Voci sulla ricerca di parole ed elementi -
════
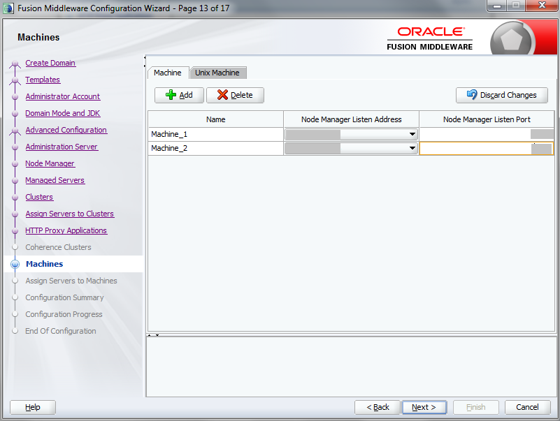Navigate to the Templates step link
Screen dimensions: 560x421
[42, 80]
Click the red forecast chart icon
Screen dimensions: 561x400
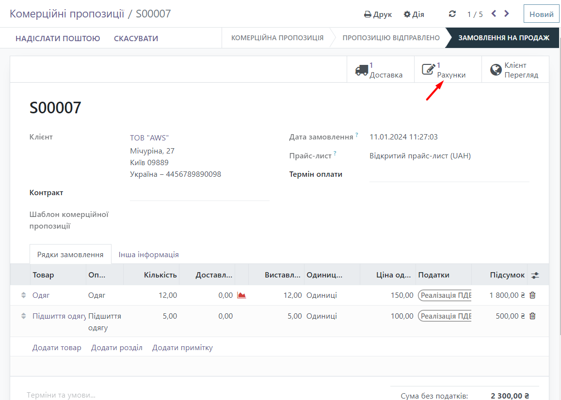pos(241,295)
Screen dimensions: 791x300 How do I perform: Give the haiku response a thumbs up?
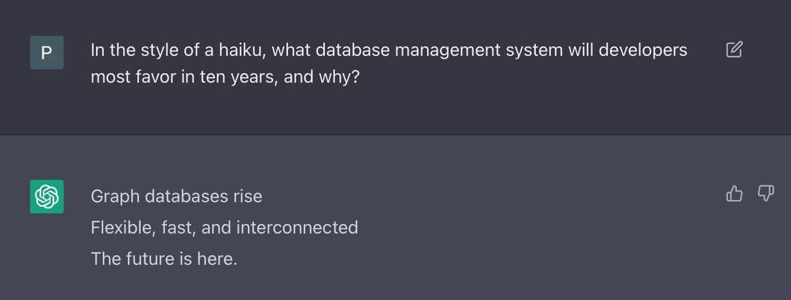(x=734, y=193)
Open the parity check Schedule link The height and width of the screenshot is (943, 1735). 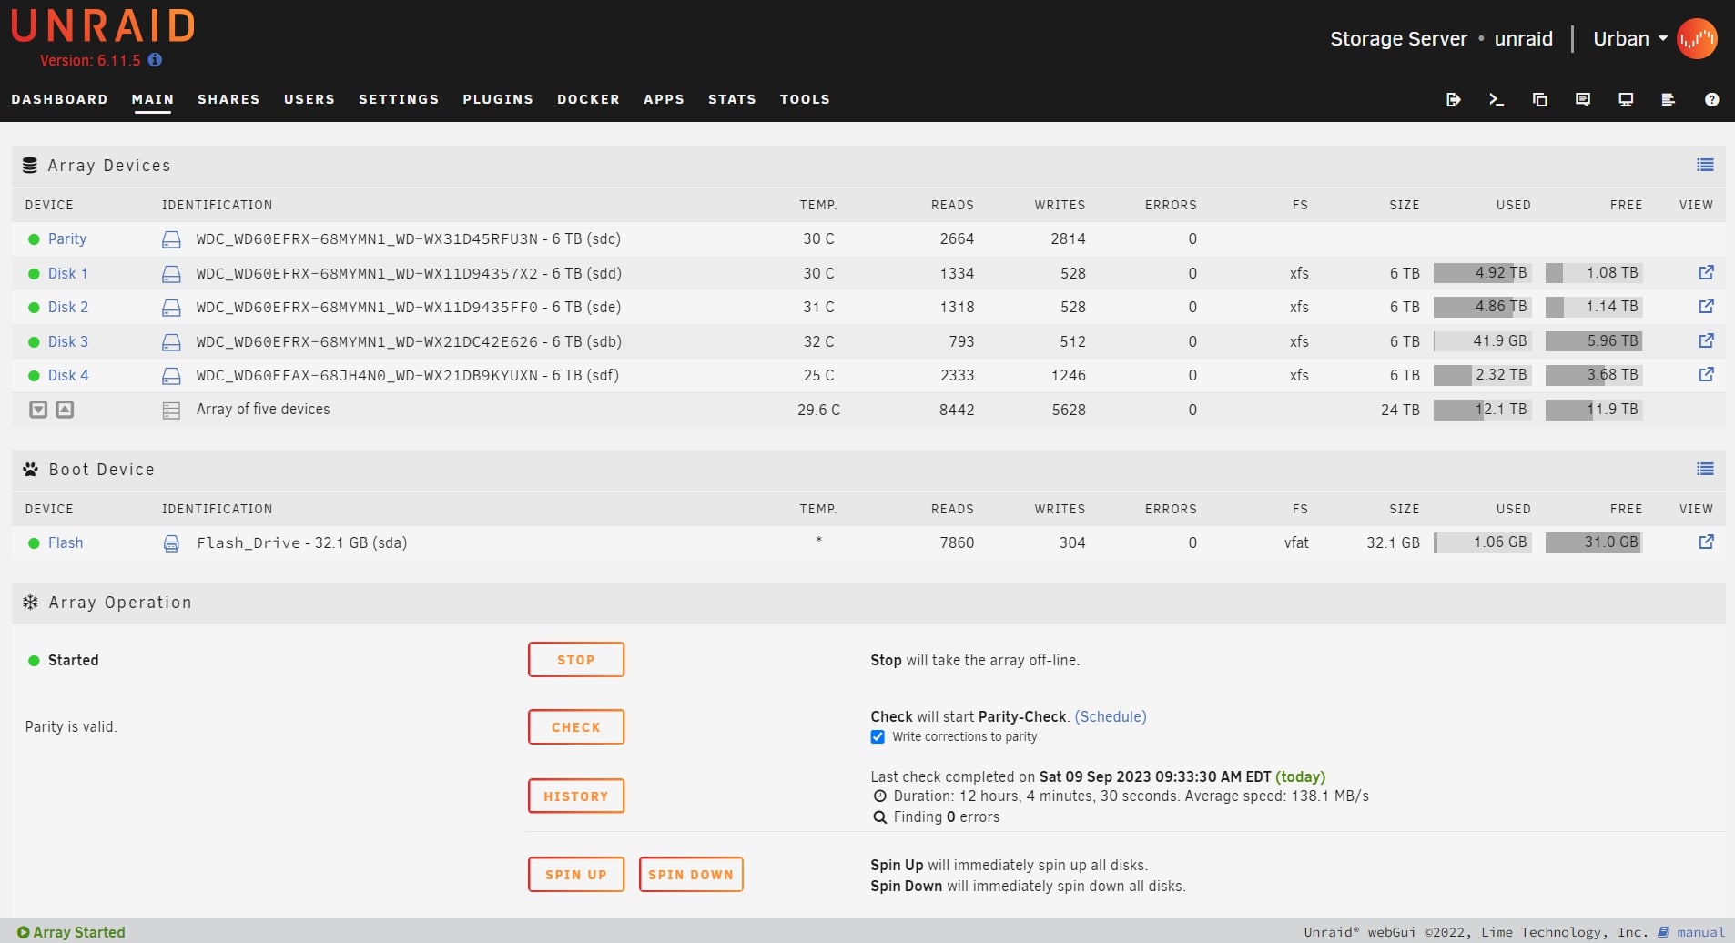1110,716
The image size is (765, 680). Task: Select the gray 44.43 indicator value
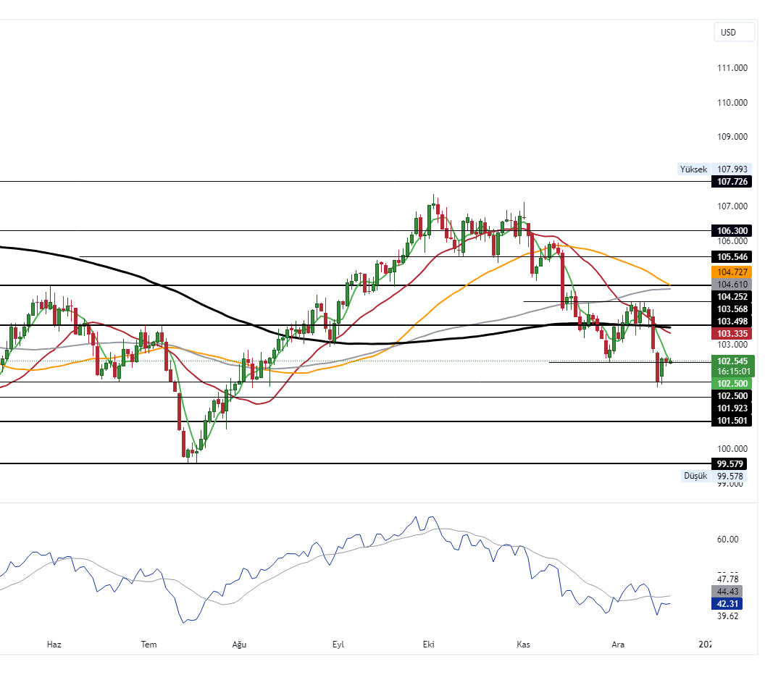coord(728,592)
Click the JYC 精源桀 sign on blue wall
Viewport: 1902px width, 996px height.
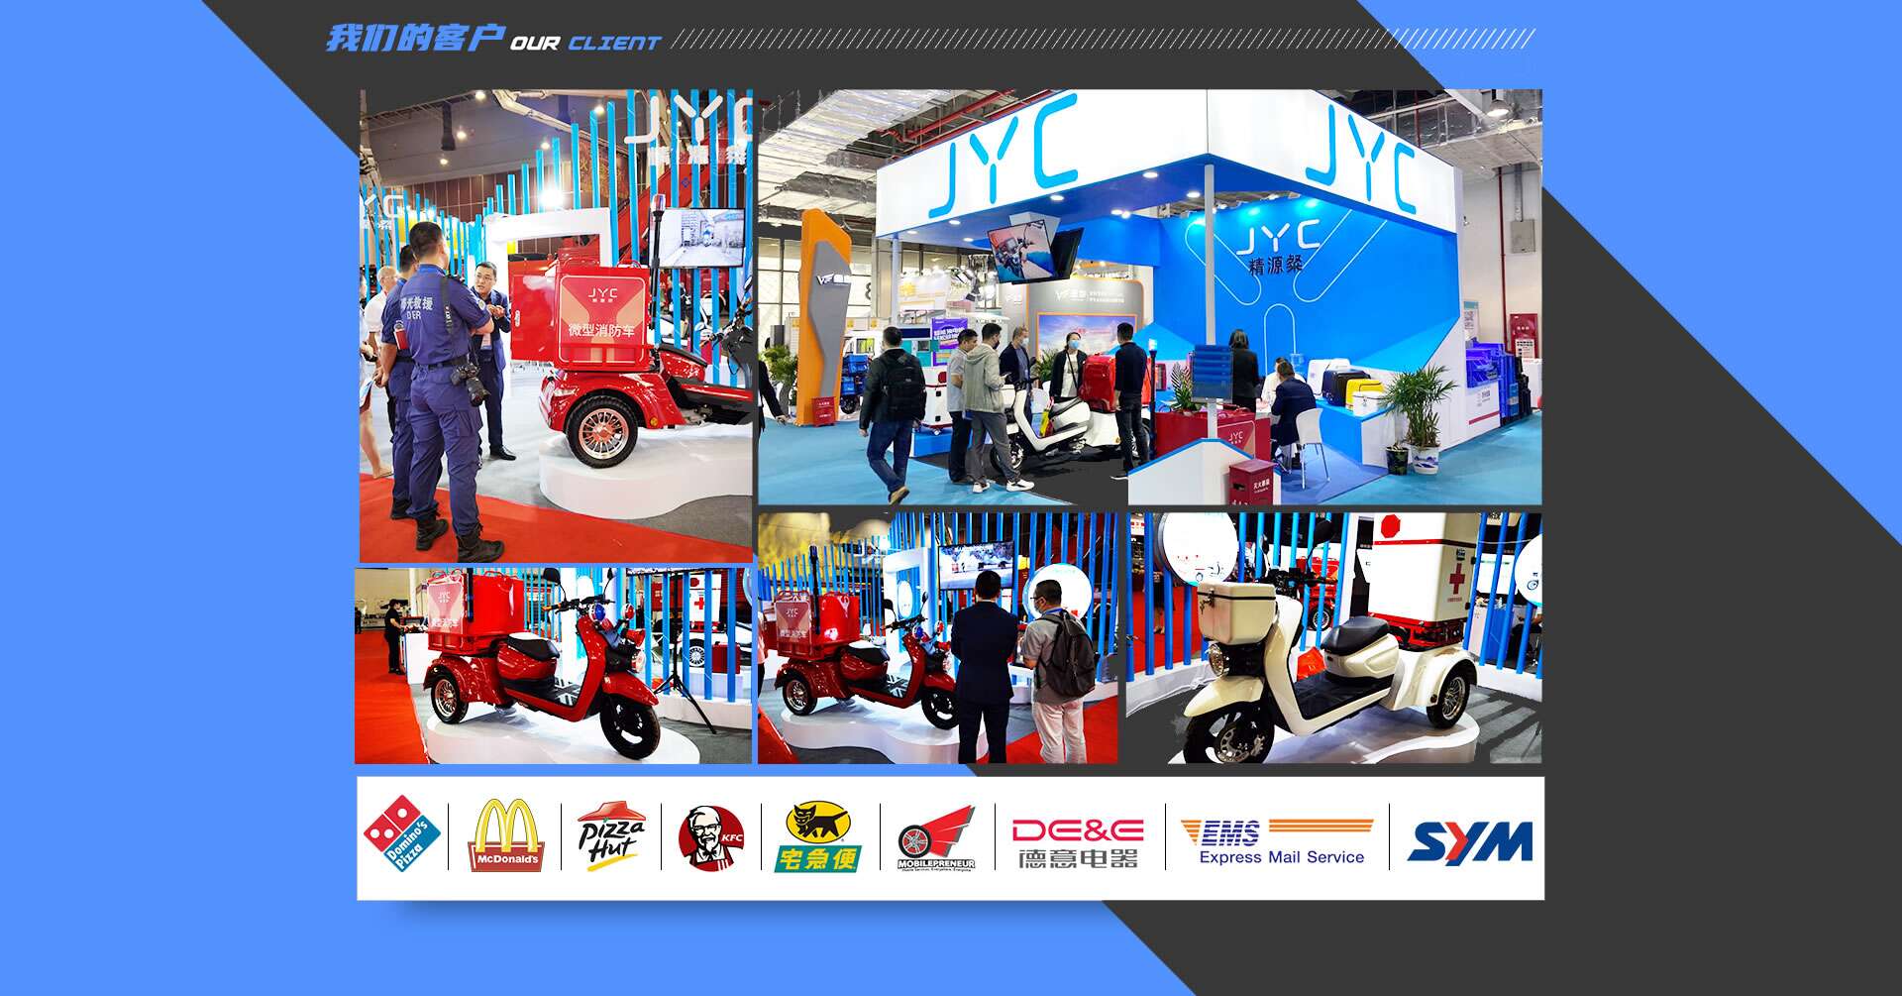point(1277,248)
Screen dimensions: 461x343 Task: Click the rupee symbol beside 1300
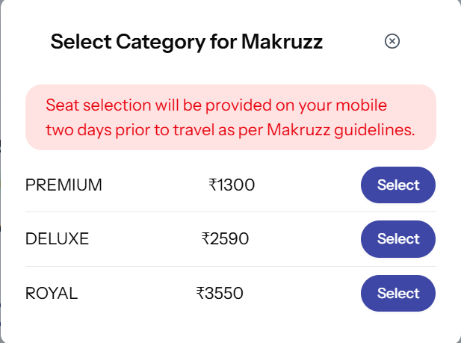pos(212,185)
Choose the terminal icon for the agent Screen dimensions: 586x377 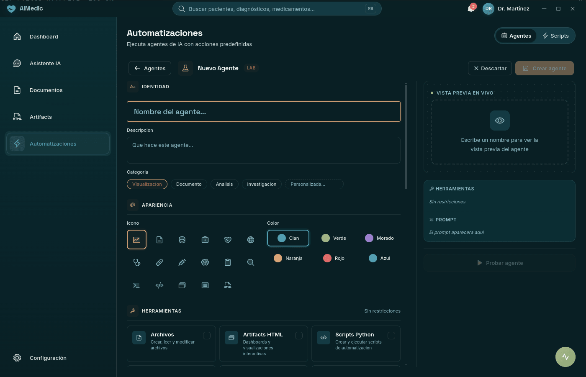tap(136, 285)
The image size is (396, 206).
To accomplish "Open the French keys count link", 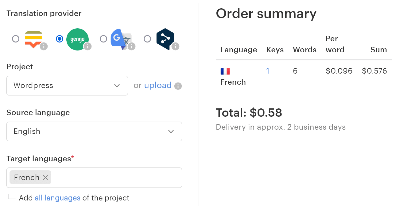I will coord(268,71).
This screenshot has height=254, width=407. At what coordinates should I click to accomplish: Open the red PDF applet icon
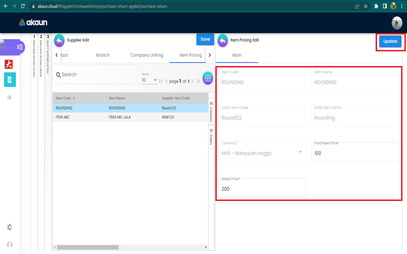coord(9,64)
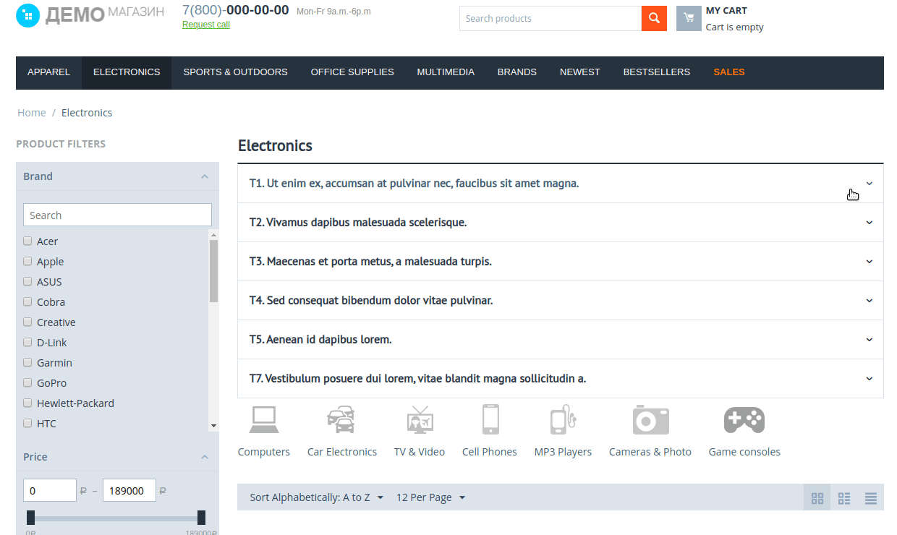Open the SALES menu item

coord(728,72)
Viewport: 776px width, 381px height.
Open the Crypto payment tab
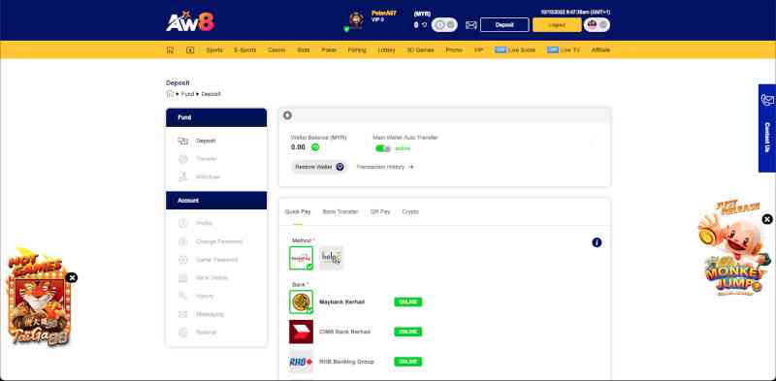click(410, 211)
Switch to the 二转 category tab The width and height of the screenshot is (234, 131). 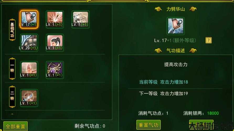[x=12, y=97]
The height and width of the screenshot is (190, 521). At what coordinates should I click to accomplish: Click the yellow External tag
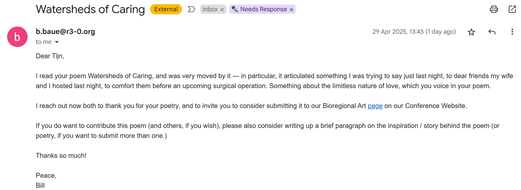pos(166,9)
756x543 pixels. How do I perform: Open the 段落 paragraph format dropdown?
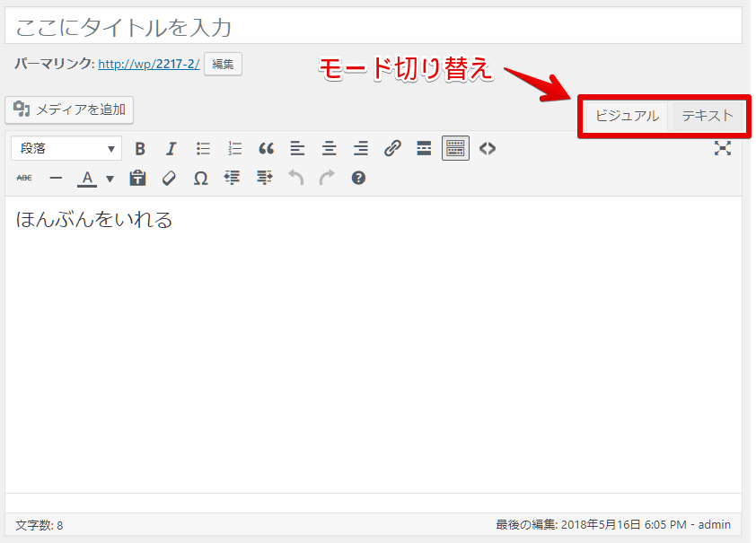66,149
════
Consegna dell'esercizio - Modifica le righe del materiale dall'inizio fino a quella che contiene "(x=734, y=193)", inclusa, sostituendo "haiku" con "limerick" e lasciando invariato tutto il resto. Riporta il risultato senza le immagini.

Soluzione dell'esercizio -
Navigate to the Templates step link
Screen dimensions: 560x421
[42, 80]
Click the red forecast chart icon
Screen dimensions: 561x400
pos(241,295)
Screen dimensions: 791x300 How do I perform: Give the limerick response a thumbs up?
(x=734, y=193)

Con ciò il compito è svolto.